Par : Mustapha Hammouche
De l’argent frais va être injecté dans des entreprises publiques. La mesure devrait, dit-on contribuer à “porter la part de l’industrie de 5% à 10% en 2014”. L’argent du pétrole, qui sert déjà à financer toutes sortes d’équipements à fonds perdus, le différentiel du taux de change à l’importation et le déficit du pouvoir d’achat, servira, une nouvelle fois, à entretenir des taux de croissance et d’industrialisation fictifs.
L’essentiel de la rente est dépensé en compensation du non-développement dans la perspective d’assurer un niveau de fonctionnement et de consommation qui limite les manifestations de la panne de croissance. L’État payeur s’inquiète de ne pouvoir s’assurer le contrôle des ressources libérées et vise, à travers ses plus récentes décisions, sur le contrôle des opérations financières, grandes ou petites, à limiter les dégâts en matière de gaspillage de la rente.
Les restrictions introduites par la loi de finances complémentaire n’ont, apparemment pas assuré un niveau d’économie de devises suffisant.

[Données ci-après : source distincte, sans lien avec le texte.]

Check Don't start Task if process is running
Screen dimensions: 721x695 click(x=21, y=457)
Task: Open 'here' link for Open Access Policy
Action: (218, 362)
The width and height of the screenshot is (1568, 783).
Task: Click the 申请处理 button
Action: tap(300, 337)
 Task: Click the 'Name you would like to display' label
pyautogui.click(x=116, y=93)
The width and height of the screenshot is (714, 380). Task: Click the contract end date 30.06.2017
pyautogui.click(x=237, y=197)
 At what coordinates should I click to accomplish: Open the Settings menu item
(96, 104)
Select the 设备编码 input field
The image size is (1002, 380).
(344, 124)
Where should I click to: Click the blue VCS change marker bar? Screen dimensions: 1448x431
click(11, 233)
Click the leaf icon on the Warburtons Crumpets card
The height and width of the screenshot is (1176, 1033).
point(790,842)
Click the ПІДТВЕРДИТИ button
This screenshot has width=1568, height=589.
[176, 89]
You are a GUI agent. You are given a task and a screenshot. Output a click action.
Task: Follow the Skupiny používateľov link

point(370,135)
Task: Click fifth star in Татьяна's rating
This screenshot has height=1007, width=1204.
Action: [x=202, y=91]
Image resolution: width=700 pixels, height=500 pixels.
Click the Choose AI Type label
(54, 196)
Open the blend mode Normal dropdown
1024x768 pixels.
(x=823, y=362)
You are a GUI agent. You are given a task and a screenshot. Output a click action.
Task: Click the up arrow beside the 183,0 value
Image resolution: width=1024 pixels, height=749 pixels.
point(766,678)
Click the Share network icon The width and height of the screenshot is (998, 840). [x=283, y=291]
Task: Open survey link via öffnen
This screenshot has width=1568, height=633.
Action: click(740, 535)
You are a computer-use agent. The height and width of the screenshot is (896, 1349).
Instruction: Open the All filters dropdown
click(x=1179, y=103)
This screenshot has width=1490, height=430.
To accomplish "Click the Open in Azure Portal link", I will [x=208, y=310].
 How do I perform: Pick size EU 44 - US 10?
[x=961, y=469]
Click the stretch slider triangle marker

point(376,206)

Le gouvernement s’attelle visiblement à une recherche systématique de “niches d’économie” dans tous les
secteurs. À titre d’exemple, le ministère de la Santé est en passe de se transformer en ministère du Commerce du médicament, tant il s’occupe essentiellement de tenter de “raccourcir” le circuit commercial des produits pharmaceutiques et d’élaguer la nomenclature des médicaments autorisés à l’importation, de sorte qu’on perçoit si peu d’échos sur les autres aspects de la mission de santé publique.
Dans ce contexte où, faute de maîtrise de l’assiette fiscale et des flux financiers liés à l’activité économique, ce sont les opérateurs économiques et commerciaux qui sont déclarés suspects de fraude. On innove alors en instituant un registre de commerce renouvelable tous les deux ans. À commencer par les registres d’import-export et de gros, nous dit le ministre du Commerce dans une interview accordée au site tsa-algerie. “Certains détenteurs s’en servent pour s’adonner à des pratiques illégales comme l’évasion fiscale et la tromperie sur la qualité” ; c’est ainsi que Benbada justifie la précarisation administrative de l’activité commerciale. Quel pouvoir de négociation peut avoir, en effet, un importateur qui, en plus d’être contraint au crédit documentaire, dispose d’un registre de commerce provisoire ?!
Selon le ministre, le registre “constitue l’une des sources principales de beaucoup d’opérations de fraude”. Alors, faut-il sévir en priorité contre les commerçants enregistrés et oublier le commerce informel qui étend son emprise sur près de 30 % de l’offre nationale ?
Or, de l’aveu même du ministre, c’est “l’administration qui n’arrive pas à faire le suivi complet du registre de commerce”. Si elle ne peut gérer un registre statique, fait de créations et de radiations d’activités, comment pourra-t-elle gérer un registre dynamique où les inscriptions devront être régulièrement réactualisées ?
On peut se méfier du marché en ce qu’il favorise ses règles objectives et en ce qu’il dissout une part du pouvoir d’allocations de ressources de l’administration. La bureaucratie étant source de surcoûts économiques et sociaux, il n’est peut-être pas bon de confondre réglementer et bureaucratiser.